Também aqui o papel da CNIS foi essencial, congregando vontades e meios para auxiliar as instituições, por exemplo, com equipamento de proteção individual, na disseminação das recomendações da Direção-Geral da Saúde, dando voz aos problemas sentidos pelas instituições e na defesa do reconhecimento do trabalho das IPSS.
Salvaguardar e robustecer o papel essencial que as IPSS desenvolvem na sociedade portuguesa tem sido a missão da CNIS ao longo de quatro décadas de existência.
No entanto, há problemas, como o subfinanciamento do sector ou as intromissões e inspeções abusivas, entre outros, que continuam a afetar a vida das instituições, apesar dos constantes alertas da CNIS junto dos gabinetes ministeriais e dos departamentos do Estado.
À cabeça das preocupações da CNIS há muito que está a sustentabilidade das instituições, provavelmente, a maior e mais longa batalha da Confederação.
Entre os muitos e significativos contributos da CNIS, ao longo dos 40 anos da sua existência, a participação na elaboração e subscrição do Pacto de Cooperação para a Solidariedade Social, a 19 de dezembro de 1996, é, seguramente, um dos mais relevantes, por ter, de certa forma, balizado e estabelecido a articulação entre o Estado e o Sector Social Solidário em termos de ação social e não só.
Este é um momento histórico na relação entre as duas entidades, que este ano assinala 25 anos, sendo que, nos dias que correm, se designa por Compromisso de Cooperação para o Sector Social Solidário e tem duração bianual.
É também aqui que a CNIS encontra um dos seus principais argumentos na luta pela sustentabilidade das IPSS, pois emana do documento de 1996 que a comparticipação do Estado às IPSS pelos serviços prestados não deve ser inferior a 50% dos custos, sendo que atualmente se situa perto, mas ainda abaixo, dos 40%.

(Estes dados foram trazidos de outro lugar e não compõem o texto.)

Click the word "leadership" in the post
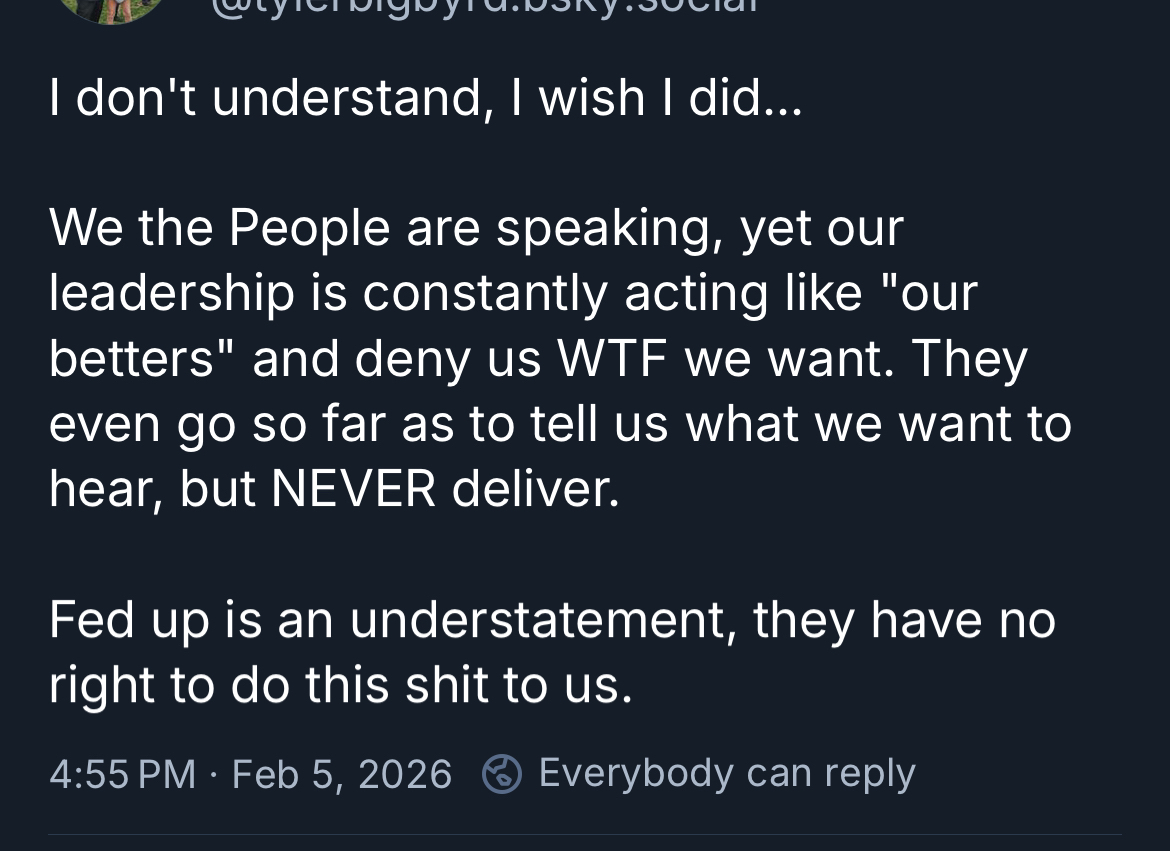This screenshot has width=1170, height=851. pos(172,294)
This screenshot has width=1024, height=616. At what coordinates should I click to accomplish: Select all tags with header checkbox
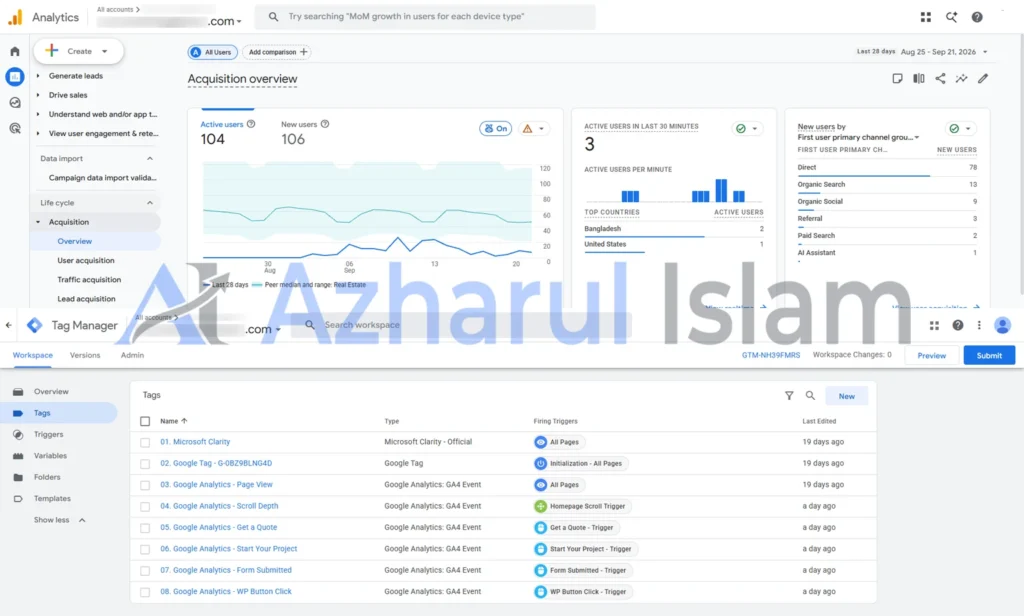point(145,421)
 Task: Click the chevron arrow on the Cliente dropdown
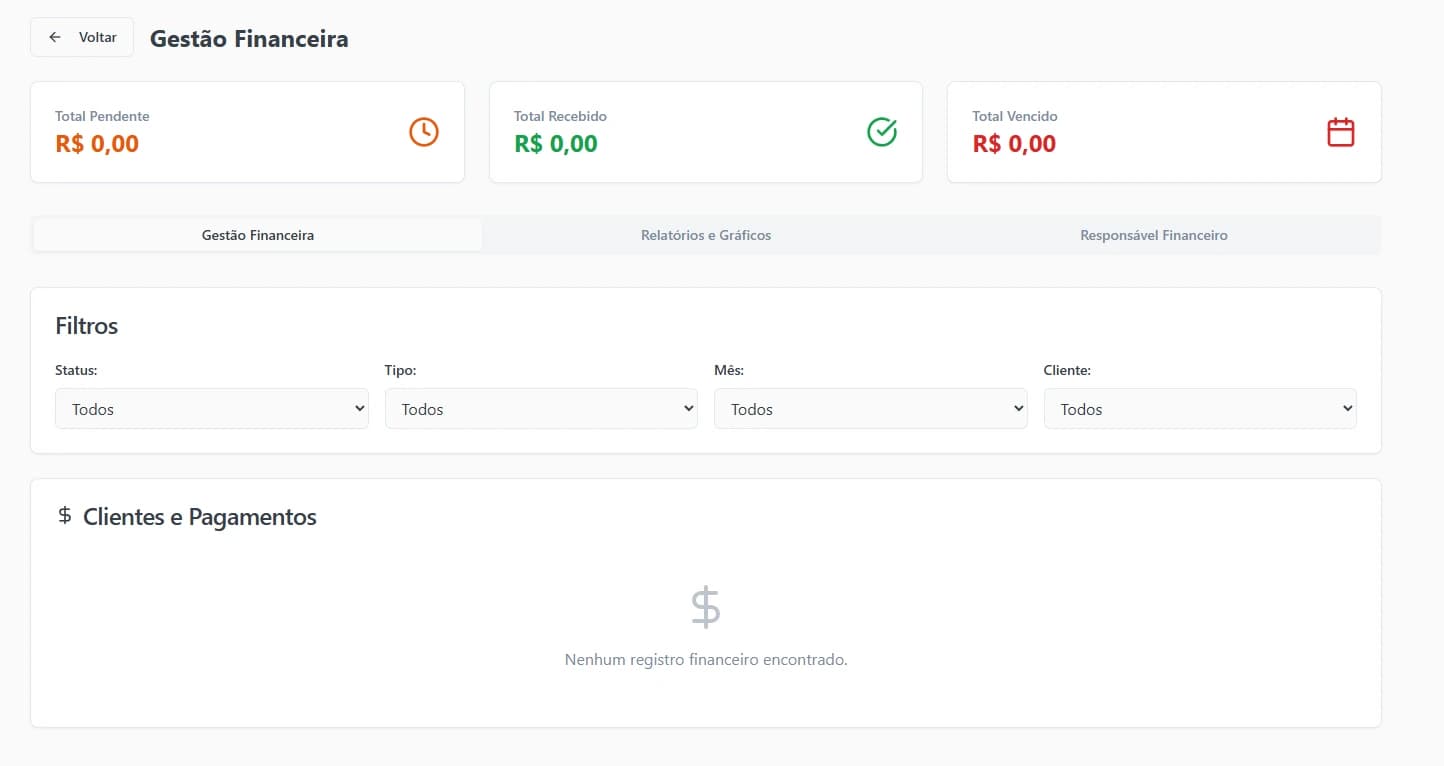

E se esta luta se prende, acima de tudo, com exigências em manter a qualidade dos serviços, a verdade é que outros problemas crónicos preocupam os dirigentes da CNIS e das IPSS, como seja a reestruturação de muitas respostas e o seu financiamento e a (baixa) remuneração dos trabalhadores.
Para quem dúvidas tivesse, nunca como antes desta pandemia que vivemos foi tão evidente a importância dos dirigentes e trabalhadores das IPSS, sejam técnicos, auxiliares ou outros. A sua abnegação, dedicação, resiliência e competência foram postos à prova e, face a todos os condicionalismos, constrangimentos e incertezas, é impossível pedir-se-lhes mais.
Disso mesmo deu nota o presidente da CNIS, num encontro público, no final de 2020, com o primeiro-ministro António Costa.
Valorizando a abnegação com que dirigentes e trabalhadores das IPSS têm enfrentado “um misterioso vírus que em poucos meses colocou o mercado financeiro em alerta, desacelerou a economia global, modificou os hábitos quotidianos, reavivou medos ancestrais e pôs em xeque os líderes do planeta”, o padre Lino Maia defendeu ainda que “há compromissos e lealdades, profissionais ou voluntários, que não se pagam com ‘salários’, mas com ‘honorários’ quer dizer com reconhecimento social a quem, para além das suas obrigações legais, presta uma atenção de excelência correndo riscos, porque sabe que na relação assistencial não só se joga a dignidade da pessoa atendida (acariciada, alimentada, cuidada, educada, lavada, protegida ou tratada), mas o próprio projeto de autorrealização pessoal”.
Diga-se que, olhando a realidades de países vizinhos e bem próximos, o ataque da pandemia nos lares residenciais das IPSS, sejam elas de terceira idade ou de deficiência, salvo um ou outro caso mais grave, foi bem distinto… para melhor.
E, talvez, senão mesmo, o mais importante é que ninguém foi abandonado. Nas instituições ou no domicílio, fossem utentes ou desvalidos da pandemia, ninguém ficou para trás.